I had finished: Miss Temple
regarded me a few minutes in silence; she then said
—
“I know something of Mr. Lloyd;
I shall write to him; if his reply agrees with your
statement, you shall be publicly cleared from every
imputation; to me, Jane, you are clear now.”
She kissed me, and still keeping me
at her side (where I was well contented to stand,
for I derived a child’s pleasure from the contemplation
of her face, her dress, her one or two ornaments, her
white forehead, her clustered and shining curls, and
beaming dark eyes), she proceeded to address Helen
Burns.
“How are you to-night, Helen?
Have you coughed much to-day?”
“Not quite so much, I think, ma’am.”
“And the pain in your chest?”
“It is a little better.”
Miss Temple got up, took her hand
and examined her pulse; then she returned to her own
seat: as she resumed it, I heard her sigh low.

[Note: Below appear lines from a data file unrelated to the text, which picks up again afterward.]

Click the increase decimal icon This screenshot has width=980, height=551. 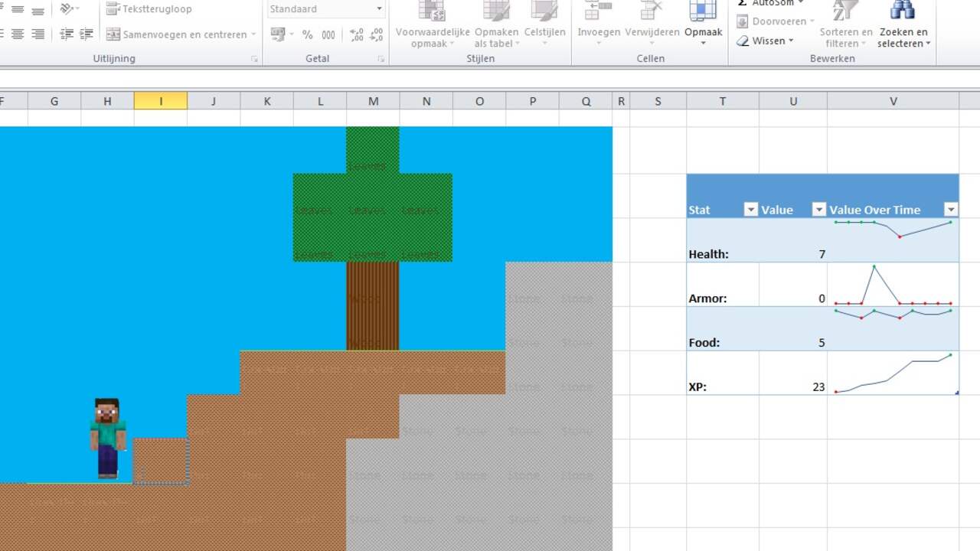click(355, 34)
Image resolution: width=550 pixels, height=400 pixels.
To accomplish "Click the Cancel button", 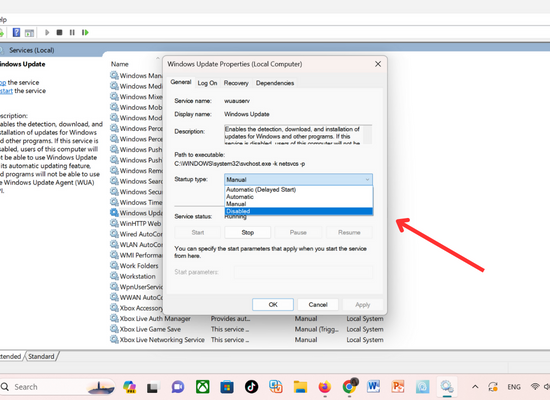I will [x=318, y=305].
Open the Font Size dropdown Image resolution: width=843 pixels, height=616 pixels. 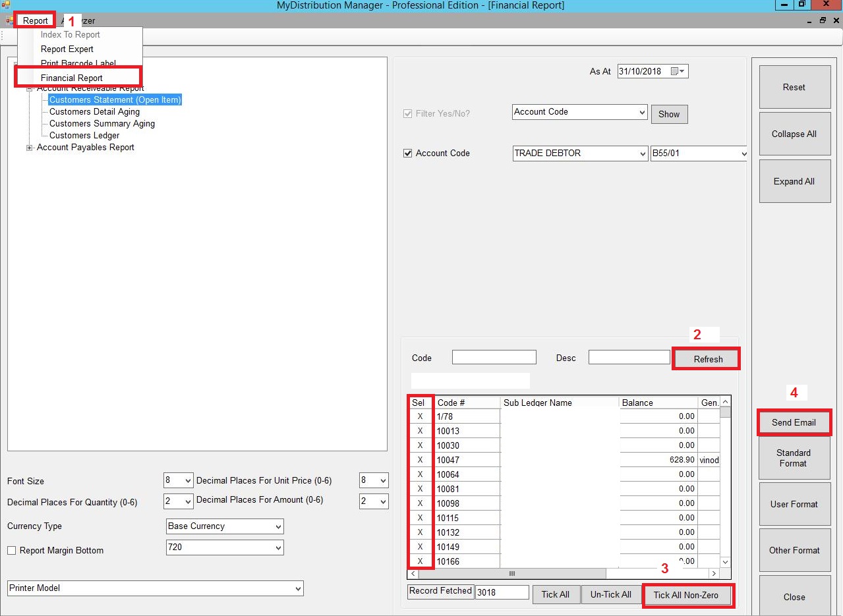click(187, 481)
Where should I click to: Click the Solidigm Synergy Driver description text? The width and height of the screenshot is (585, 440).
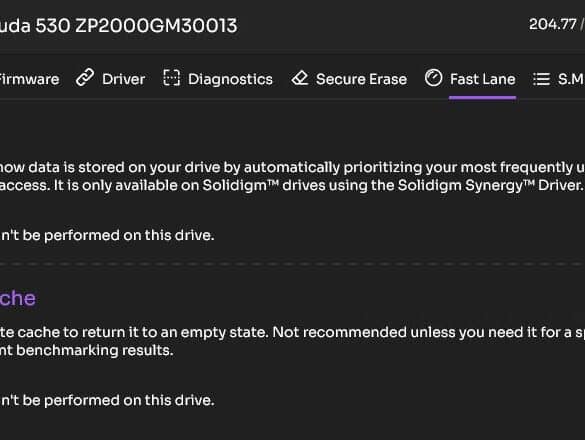point(292,185)
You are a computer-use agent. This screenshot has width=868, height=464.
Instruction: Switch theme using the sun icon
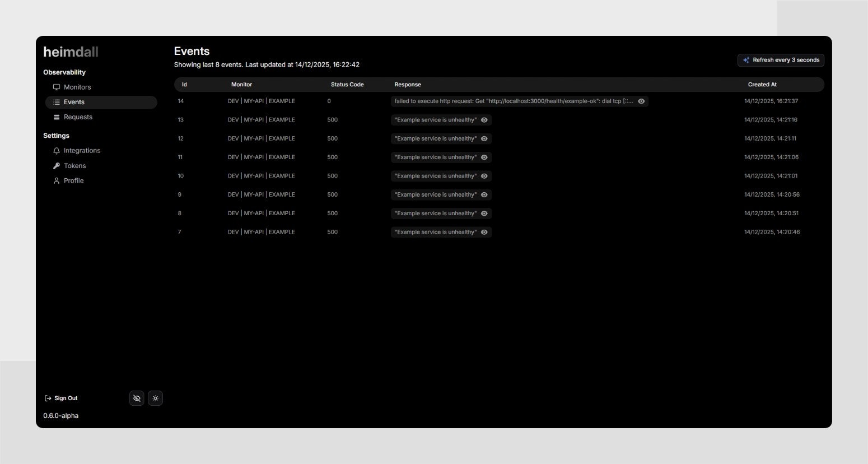155,398
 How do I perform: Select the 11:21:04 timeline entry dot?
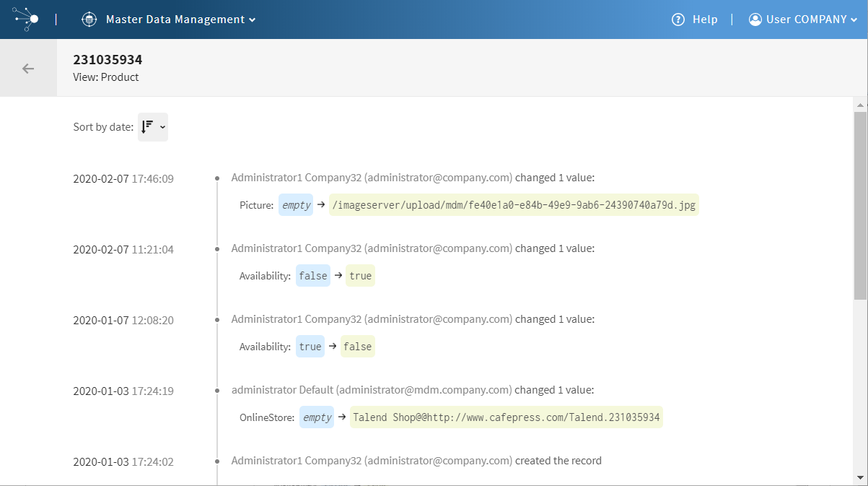(x=217, y=248)
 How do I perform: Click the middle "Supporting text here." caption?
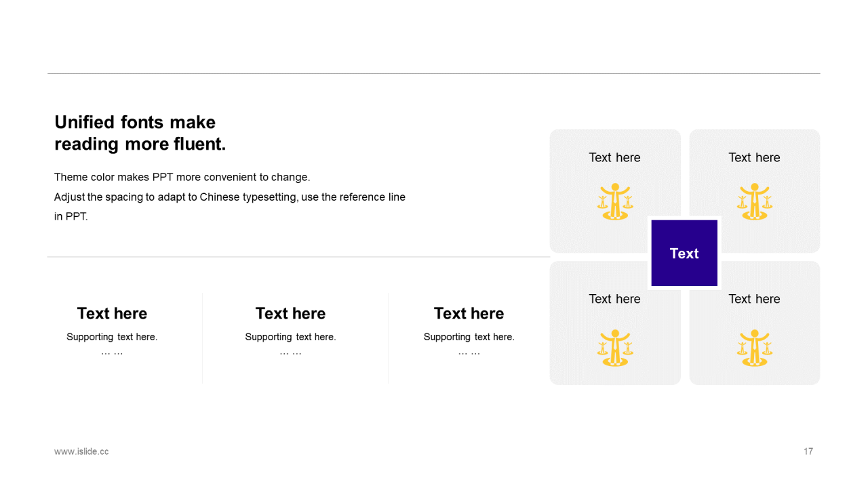pyautogui.click(x=290, y=337)
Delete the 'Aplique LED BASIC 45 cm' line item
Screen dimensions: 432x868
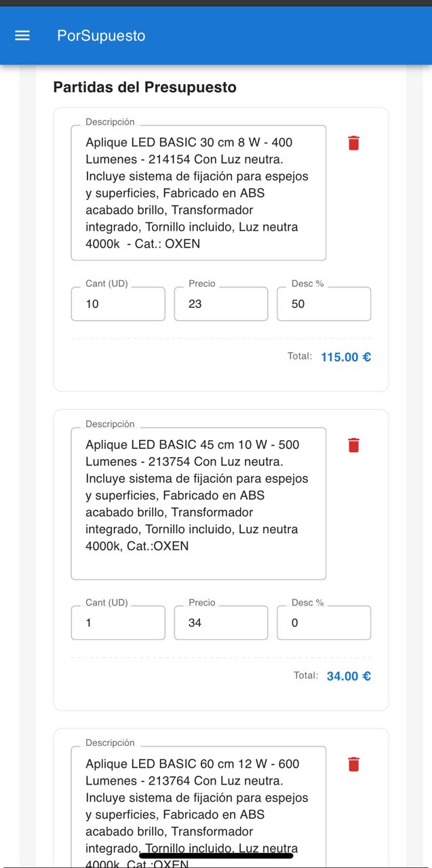[353, 446]
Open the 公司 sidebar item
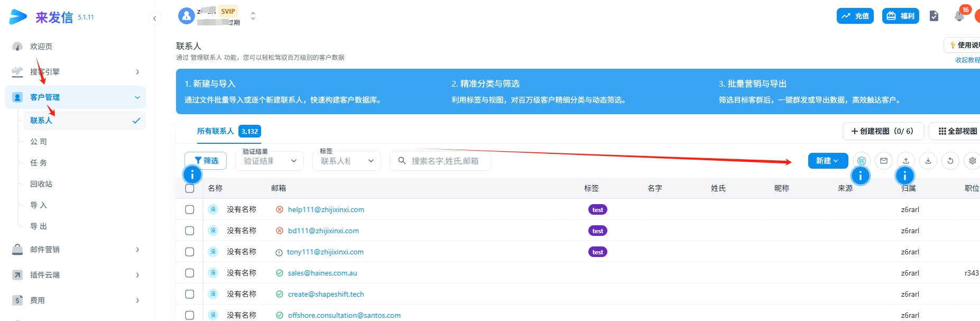Viewport: 980px width, 321px height. [x=39, y=142]
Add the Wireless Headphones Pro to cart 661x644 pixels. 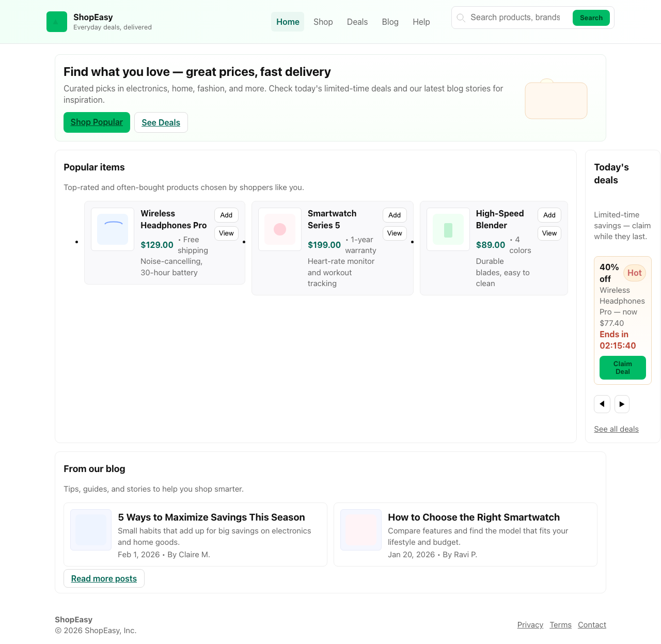tap(226, 215)
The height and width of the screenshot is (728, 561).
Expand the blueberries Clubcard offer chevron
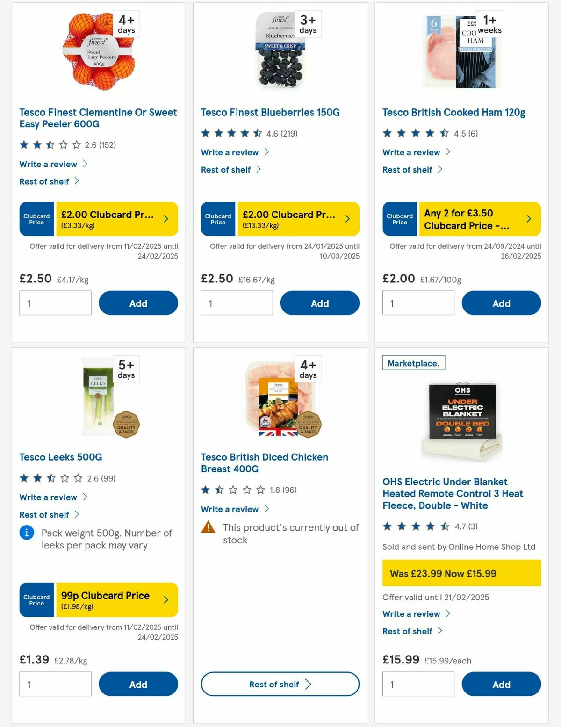click(348, 218)
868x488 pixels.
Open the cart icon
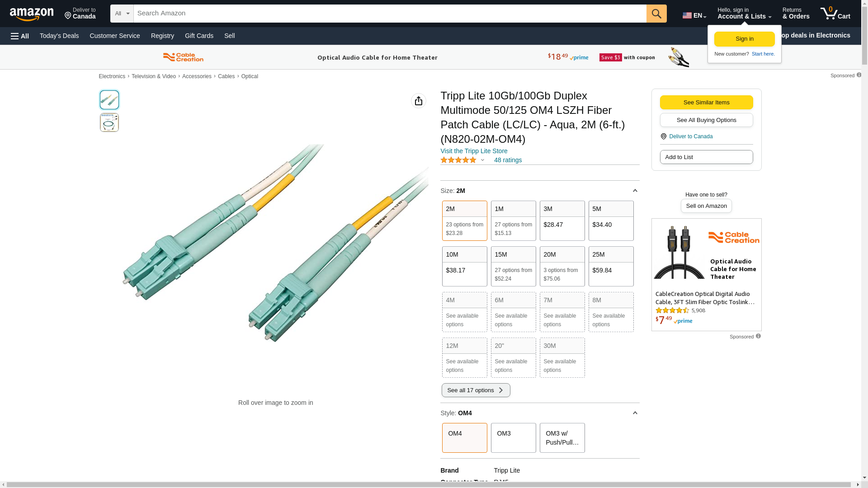[x=835, y=14]
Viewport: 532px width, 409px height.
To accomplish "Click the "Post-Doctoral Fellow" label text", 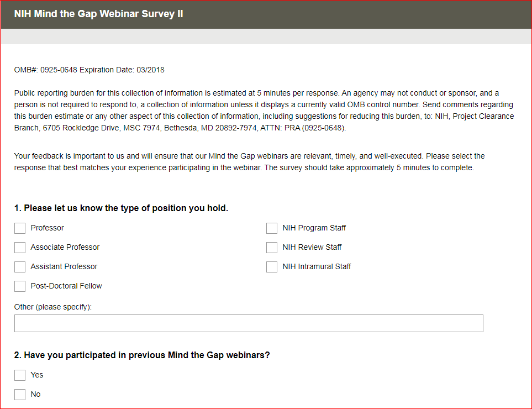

She was pensive a few minutes, then rousing herself,
she said cheerfully —
“But you two are my visitors
to-night; I must treat you as such.” She
rang her bell.
“Barbara,” she said to
the servant who answered it, “I have not yet
had tea; bring the tray and place cups for these two
young ladies.”
And a tray was soon brought.
How pretty, to my eyes, did the china cups and bright
teapot look, placed on the little round table near
the fire! How fragrant was the steam of the beverage,
and the scent of the toast! of which, however, I,
to my dismay (for I was beginning to be hungry) discerned
only a very small portion: Miss Temple discerned
it too.
“Barbara,” said she, “can
you not bring a little more bread and butter?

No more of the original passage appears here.